Go Bananas! Quinoa Porridge
Feel full and satisfied all morning long with this protein-packed twist on oatmeal.
Perfectly Balance Your Plate
Serve with 1⁄2 cup berries and 1 tbsp nuts or seeds.
Toppings (optional): maple syrup, extra milk, yogurt, nut butter
- In Round Steamer, add quinoa, protein blend, and milk. Stir well to combine. Microwave, uncovered, on high 6 min. Stir; microwave an additional 5–6 min. There will still be liquid in the steamer, but it will have thickened. Remove from microwave. Stir, then let sit 5 min to allow quinoa to absorb more liquid.
- Meanwhile, slice bananas.
- Divide quinoa between four bowls. Thin out with more milk, if desired. Top with banana slices, whole food topper, and maple syrup, if desired.
Per serving (about 3/4 cup): Calories 310, Fat 6 g (Saturated 1 g, Trans 0 g), Cholesterol 0 mg, Sodium 200 mg, Carbohydrate 45 g (Fibre 6 g, Sugars 8 g), Protein 21 g.
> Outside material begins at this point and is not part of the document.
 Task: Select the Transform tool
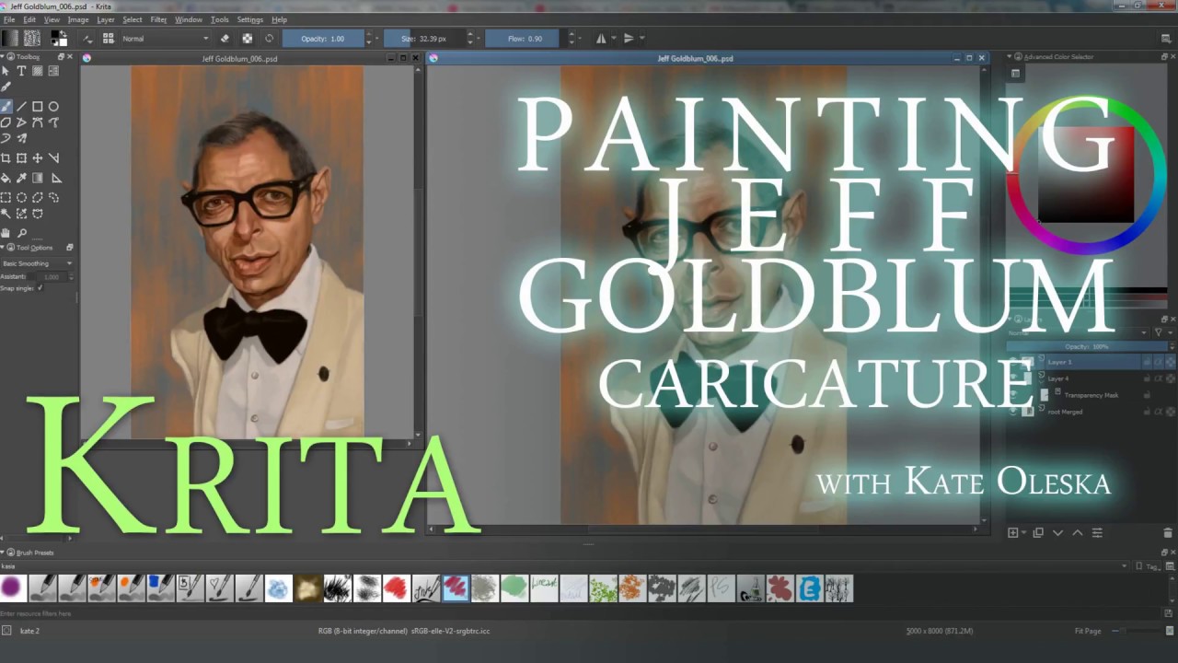point(22,157)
If you have time, rinse and drain quinoa before cooking. This will help remove saponin, a natural coating, which can make quinoa taste bitter.
Do not cover the quinoa with a lid as it cooks in the microwave; it will create too much steam and may spill over the sides of the steamer.
Soy milk is comparable to dairy milk in terms of protein content. If using another milk such as almond, rice, or cashew, serve with 1⁄2 cup Greek yogurt.